Las cuatro lanchas P2000 —HMS Pursuer y Express, con base en Plymouth, y HMS Puncher y Dasher, de Portsmouth— quedaron bajo el mando de Estonia para poner a prueba la capacidad de ambas armadas para trabajar juntas de forma fluida.
Por ahora, el entrenamiento conjunto se centró en maniobras y direcciones combinadas básicas, bajo el mando del EML Ugandi (el antiguo cazaminas de la Royal Navy HMS Bridport, vendido a nuestros aliados bálticos en 2009), que sirvió de «buque nodriza» para los británicos, demostrando que podía proporcionar apoyo en alta mar a las embarcaciones P2000, altamente maniobrables.
«Ha sido estupendo operar junto al EML Ugandi y conocer hoy a la tripulación del barco. Con ello, hemos demostrado la determinación del Reino Unido de apoyar a nuestros aliados de la OTAN», afirmó el teniente Edward Winter, comandante del HMS Express.
Esta alianza se produce en un momento de especial tensión en la región, tras la reciente incursión de tres cazas MiG rusos armados en el espacio aéreo de Estonia y la OTAN hace apenas quince días.
El comandante Steven Maguire, agregado adjunto de Defensa del Reino Unido en Tallin, afirmó que, como aliado histórico del pequeño Estado báltico, el ejercicio naval conjunto subrayaba el apoyo continuo del Reino Unido a Estonia, a la seguridad regional en general y a las alianzas internacionales.
«Hace poco más de 100 años, la Royal Navy luchó codo con codo con Estonia en su guerra de independencia y ese apoyo nunca ha flaqueado», subrayó.

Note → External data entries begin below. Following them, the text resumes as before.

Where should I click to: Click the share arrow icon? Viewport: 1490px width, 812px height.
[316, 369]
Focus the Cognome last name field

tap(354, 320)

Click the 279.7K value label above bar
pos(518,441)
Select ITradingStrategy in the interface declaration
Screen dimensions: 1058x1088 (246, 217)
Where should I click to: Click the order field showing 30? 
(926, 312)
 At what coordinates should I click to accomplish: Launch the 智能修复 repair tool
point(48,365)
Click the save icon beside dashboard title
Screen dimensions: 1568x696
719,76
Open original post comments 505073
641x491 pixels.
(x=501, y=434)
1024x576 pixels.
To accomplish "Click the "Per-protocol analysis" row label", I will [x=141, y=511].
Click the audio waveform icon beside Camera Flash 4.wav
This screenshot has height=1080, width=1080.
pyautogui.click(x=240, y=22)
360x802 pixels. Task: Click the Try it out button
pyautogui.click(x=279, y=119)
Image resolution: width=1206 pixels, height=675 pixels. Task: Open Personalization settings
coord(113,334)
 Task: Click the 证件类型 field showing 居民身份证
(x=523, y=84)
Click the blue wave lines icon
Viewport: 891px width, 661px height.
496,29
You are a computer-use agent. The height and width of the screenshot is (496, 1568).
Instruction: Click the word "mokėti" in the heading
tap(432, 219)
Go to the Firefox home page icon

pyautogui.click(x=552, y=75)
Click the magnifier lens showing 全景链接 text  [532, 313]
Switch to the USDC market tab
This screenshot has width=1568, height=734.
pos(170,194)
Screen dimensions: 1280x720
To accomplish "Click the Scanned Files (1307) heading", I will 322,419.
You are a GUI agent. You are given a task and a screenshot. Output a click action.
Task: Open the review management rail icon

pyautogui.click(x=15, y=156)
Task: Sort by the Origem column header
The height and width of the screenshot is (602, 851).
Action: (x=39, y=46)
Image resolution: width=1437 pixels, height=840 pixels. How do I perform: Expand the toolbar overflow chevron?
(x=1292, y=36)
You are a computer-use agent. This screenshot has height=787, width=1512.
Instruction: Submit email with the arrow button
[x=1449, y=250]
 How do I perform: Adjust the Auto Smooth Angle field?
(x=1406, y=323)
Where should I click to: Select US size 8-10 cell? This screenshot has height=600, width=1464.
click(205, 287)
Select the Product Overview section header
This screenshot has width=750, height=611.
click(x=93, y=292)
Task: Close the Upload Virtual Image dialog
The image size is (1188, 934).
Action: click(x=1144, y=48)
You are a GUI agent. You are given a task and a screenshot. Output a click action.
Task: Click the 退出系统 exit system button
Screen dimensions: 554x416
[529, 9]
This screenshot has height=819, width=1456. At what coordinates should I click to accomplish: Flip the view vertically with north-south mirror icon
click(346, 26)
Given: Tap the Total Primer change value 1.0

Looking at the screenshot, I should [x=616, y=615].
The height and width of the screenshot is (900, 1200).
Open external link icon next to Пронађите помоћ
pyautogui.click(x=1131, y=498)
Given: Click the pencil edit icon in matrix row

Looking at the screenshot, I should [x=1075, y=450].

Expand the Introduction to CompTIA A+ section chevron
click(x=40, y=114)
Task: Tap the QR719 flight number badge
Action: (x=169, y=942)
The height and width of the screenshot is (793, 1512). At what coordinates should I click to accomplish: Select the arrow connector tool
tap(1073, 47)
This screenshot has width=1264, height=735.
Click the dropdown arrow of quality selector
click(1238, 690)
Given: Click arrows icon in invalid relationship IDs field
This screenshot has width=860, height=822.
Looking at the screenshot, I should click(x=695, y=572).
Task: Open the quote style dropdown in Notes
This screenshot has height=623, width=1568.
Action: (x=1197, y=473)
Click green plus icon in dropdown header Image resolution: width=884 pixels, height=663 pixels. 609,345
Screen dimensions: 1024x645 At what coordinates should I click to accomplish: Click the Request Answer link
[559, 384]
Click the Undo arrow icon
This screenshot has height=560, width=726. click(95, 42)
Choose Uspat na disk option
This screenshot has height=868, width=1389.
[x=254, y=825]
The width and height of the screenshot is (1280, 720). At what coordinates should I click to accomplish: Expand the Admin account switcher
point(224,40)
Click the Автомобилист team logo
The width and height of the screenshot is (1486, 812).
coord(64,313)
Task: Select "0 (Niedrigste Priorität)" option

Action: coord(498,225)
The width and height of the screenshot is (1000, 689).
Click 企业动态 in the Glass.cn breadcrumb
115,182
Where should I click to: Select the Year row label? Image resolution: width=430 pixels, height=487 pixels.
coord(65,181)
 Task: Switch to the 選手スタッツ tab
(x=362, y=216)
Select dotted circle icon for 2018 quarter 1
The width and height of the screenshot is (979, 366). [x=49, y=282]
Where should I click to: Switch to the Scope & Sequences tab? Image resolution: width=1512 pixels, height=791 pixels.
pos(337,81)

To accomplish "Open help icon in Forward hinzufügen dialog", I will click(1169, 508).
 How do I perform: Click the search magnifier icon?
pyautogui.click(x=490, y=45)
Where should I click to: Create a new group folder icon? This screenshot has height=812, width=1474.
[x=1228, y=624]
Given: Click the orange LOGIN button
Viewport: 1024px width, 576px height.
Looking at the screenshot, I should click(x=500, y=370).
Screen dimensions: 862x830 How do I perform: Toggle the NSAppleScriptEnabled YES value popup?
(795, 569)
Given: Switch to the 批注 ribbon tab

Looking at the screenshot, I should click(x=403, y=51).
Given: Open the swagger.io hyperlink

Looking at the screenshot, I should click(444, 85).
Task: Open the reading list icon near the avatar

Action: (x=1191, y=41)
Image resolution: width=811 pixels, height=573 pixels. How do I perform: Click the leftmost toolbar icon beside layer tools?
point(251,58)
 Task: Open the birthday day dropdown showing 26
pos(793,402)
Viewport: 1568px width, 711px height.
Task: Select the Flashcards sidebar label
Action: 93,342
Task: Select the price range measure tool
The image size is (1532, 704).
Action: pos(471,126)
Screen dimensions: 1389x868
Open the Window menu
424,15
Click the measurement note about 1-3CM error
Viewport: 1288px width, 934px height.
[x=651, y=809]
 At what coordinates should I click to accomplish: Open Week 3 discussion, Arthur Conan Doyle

El entrenamiento frente a las costas de Tallin, que ha acogido a la fuerza naval británica durante los últimos días, es el último de una serie de ejercicios de menor envergadura bajo la bandera del mucho más amplio Tarassis.
El ejercicio Tarassis, que se extiende por una vasta zona (Noruega, Letonia, Finlandia y el Báltico oriental) y abarca operaciones por tierra, mar y aire desde septiembre hasta finales de este mes, es la actividad real más ambiciosa de la Fuerza Expedicionaria Conjunta desde su creación hace más de una década.
No se limita al Báltico, ni siquiera al mar. Miles de soldados, marineros y tripulantes aéreos, así como docenas de barcos y aviones, participan en el Atlántico Norte, Escandinavia y el Báltico oriental.
La JEF está formada por una coalición de naciones comprometidas con la seguridad y la prosperidad de las aguas del norte de Europa, en particular de la región escandinava y báltica.
Los cuatro P2000, que normalmente no pasan más de un día en el mar, han recorrido más de 1500 millas desde que salieron de sus bases para participar en Tarassis.
Ya se les ha visto practicar tácticas ofensivas y defensivas con lanchas rápidas y en grupo con la Armada y la Guardia Costera de Letonia.